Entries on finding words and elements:

---*---

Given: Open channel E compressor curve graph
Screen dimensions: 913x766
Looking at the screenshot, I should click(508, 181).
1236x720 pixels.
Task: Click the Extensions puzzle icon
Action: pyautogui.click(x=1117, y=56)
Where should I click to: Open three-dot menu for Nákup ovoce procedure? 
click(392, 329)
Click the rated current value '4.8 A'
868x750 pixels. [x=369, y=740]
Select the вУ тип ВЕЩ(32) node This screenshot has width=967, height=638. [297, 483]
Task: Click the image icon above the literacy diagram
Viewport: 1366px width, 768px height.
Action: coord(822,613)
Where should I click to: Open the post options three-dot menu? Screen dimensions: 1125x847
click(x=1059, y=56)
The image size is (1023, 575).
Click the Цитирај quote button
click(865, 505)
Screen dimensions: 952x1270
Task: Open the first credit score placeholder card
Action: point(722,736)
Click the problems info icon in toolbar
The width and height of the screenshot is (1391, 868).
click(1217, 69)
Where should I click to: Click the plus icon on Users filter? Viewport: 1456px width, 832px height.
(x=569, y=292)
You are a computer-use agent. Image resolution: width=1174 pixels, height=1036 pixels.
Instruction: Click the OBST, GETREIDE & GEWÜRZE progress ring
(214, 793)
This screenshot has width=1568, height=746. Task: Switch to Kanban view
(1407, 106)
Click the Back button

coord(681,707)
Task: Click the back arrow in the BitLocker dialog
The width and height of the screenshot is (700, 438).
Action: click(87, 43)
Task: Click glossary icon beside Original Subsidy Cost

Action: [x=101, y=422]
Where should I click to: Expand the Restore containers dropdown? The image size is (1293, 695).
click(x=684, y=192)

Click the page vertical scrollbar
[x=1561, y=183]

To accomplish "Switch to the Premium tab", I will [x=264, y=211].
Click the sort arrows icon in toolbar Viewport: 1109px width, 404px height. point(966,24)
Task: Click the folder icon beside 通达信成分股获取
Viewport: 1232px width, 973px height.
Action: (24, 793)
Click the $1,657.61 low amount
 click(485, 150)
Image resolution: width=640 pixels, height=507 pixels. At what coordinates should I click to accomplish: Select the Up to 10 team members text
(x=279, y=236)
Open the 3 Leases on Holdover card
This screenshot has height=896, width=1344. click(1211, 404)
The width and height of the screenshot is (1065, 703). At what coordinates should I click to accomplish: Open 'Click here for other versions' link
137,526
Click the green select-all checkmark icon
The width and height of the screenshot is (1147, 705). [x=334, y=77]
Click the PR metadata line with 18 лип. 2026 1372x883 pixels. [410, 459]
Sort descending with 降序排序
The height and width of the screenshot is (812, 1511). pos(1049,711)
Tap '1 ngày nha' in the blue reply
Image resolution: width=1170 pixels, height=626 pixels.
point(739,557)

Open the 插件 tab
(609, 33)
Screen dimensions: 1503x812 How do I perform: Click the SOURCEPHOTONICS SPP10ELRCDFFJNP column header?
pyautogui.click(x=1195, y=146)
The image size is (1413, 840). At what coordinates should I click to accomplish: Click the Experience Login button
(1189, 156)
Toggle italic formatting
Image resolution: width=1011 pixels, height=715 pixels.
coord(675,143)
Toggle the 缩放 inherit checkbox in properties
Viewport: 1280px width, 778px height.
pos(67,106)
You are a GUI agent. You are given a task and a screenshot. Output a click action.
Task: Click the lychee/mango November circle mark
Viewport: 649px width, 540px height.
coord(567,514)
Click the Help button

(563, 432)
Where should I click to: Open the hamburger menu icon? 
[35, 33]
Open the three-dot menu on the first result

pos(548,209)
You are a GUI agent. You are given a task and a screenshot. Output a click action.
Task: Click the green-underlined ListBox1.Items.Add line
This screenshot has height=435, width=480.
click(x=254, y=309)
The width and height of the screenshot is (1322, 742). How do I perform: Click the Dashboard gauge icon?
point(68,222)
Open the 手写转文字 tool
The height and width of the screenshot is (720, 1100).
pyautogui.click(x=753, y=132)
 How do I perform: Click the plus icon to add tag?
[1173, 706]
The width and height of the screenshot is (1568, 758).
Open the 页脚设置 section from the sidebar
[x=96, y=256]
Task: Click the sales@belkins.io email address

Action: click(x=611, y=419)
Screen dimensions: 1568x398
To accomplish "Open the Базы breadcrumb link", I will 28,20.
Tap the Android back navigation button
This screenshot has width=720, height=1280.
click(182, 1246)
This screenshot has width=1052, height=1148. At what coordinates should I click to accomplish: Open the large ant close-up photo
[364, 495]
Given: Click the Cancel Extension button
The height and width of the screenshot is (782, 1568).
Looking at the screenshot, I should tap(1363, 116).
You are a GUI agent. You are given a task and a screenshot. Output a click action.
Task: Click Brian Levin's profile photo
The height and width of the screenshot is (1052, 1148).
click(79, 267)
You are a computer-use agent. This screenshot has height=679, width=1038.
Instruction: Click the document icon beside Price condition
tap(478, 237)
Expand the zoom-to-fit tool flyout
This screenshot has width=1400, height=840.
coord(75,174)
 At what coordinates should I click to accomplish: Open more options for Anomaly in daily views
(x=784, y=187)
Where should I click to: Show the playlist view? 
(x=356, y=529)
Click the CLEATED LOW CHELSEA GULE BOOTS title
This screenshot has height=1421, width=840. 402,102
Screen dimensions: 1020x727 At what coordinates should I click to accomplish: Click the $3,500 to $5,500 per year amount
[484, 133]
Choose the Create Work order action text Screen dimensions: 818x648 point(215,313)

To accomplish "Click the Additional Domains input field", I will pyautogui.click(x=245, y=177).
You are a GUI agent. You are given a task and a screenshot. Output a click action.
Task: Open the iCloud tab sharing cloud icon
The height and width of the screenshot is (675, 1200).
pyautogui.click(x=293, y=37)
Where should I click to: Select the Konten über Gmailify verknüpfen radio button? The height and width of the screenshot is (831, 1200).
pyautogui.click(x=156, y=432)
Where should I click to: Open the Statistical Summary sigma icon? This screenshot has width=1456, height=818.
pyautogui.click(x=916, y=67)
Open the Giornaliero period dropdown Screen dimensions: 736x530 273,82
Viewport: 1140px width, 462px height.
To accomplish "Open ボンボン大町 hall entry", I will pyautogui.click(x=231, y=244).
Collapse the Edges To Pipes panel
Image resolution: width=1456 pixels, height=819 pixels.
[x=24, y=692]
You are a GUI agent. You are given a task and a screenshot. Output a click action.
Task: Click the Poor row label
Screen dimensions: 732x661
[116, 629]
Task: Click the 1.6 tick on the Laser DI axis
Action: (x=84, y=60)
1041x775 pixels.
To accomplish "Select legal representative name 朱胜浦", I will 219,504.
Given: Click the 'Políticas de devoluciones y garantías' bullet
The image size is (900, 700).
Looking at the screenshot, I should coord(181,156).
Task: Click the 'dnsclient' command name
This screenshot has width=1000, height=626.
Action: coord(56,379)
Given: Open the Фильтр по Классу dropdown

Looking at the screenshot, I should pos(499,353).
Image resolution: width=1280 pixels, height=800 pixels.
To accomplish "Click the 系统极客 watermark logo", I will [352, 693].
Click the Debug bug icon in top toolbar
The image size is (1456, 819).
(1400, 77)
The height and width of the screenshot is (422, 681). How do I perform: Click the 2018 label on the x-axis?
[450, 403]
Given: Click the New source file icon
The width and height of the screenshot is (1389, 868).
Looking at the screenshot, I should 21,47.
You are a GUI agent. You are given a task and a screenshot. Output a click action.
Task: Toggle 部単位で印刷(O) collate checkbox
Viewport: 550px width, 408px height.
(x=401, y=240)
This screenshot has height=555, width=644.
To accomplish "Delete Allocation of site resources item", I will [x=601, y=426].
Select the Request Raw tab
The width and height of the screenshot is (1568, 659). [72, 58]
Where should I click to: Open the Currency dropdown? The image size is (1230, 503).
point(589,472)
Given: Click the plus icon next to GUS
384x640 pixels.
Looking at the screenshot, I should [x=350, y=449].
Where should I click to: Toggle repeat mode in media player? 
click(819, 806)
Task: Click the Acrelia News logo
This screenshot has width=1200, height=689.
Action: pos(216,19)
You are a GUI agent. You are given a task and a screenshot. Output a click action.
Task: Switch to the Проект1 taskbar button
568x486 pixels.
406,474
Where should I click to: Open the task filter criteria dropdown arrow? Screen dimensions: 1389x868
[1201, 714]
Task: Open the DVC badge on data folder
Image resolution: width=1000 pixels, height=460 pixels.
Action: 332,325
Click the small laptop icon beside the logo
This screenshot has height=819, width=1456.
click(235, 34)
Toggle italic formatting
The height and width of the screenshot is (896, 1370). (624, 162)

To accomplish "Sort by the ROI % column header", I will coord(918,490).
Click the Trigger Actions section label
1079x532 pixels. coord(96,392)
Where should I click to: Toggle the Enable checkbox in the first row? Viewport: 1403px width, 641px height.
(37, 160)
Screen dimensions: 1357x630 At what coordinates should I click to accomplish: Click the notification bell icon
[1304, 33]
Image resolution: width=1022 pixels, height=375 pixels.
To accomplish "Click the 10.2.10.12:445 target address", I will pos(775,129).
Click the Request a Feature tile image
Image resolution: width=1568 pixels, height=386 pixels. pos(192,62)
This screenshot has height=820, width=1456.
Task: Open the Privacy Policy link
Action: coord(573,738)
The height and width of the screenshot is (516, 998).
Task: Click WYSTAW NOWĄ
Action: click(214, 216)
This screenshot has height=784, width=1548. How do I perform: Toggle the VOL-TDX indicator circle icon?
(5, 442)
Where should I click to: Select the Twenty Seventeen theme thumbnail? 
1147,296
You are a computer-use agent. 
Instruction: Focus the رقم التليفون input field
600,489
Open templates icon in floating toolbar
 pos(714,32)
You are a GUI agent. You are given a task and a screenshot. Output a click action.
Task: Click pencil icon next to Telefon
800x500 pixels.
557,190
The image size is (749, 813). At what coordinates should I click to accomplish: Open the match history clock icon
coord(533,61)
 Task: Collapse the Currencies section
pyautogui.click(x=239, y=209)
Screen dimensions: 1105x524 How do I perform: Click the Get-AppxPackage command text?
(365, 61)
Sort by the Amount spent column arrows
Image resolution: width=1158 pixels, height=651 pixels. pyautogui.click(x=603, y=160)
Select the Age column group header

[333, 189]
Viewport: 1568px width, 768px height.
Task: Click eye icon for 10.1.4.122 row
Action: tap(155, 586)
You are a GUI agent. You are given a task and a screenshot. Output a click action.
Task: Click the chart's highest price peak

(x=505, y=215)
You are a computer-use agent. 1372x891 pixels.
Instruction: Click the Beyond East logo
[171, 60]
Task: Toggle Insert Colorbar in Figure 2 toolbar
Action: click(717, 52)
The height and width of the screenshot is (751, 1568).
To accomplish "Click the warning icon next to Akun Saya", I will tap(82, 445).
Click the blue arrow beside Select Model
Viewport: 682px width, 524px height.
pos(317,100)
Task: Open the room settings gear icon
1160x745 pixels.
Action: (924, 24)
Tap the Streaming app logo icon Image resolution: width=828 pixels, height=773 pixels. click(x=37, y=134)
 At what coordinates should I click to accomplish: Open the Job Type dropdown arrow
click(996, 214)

---*---

**Task goal**
In the part of the records that opens with the line containing "Select the вУ" and closes with the line containing "Action: [x=101, y=422]", change "Kanban" to "Calendar" and leave everything else as it is. Give back only those lines.

**Answer to this exercise**
Select the вУ тип ВЕЩ(32) node This screenshot has width=967, height=638. [297, 483]
Task: Click the image icon above the literacy diagram
Viewport: 1366px width, 768px height.
Action: coord(822,613)
Where should I click to: Open the post options three-dot menu? Screen dimensions: 1125x847
click(x=1059, y=56)
The image size is (1023, 575).
Click the Цитирај quote button
click(865, 505)
Screen dimensions: 952x1270
Task: Open the first credit score placeholder card
Action: point(722,736)
Click the problems info icon in toolbar
The width and height of the screenshot is (1391, 868).
click(1217, 69)
Where should I click to: Click the plus icon on Users filter? Viewport: 1456px width, 832px height.
(x=569, y=292)
You are a computer-use agent. Image resolution: width=1174 pixels, height=1036 pixels.
Instruction: Click the OBST, GETREIDE & GEWÜRZE progress ring
(214, 793)
This screenshot has width=1568, height=746. Task: Switch to Calendar view
(1407, 106)
Click the Back button

coord(681,707)
Task: Click the back arrow in the BitLocker dialog
The width and height of the screenshot is (700, 438).
Action: click(87, 43)
Task: Click glossary icon beside Original Subsidy Cost

Action: [x=101, y=422]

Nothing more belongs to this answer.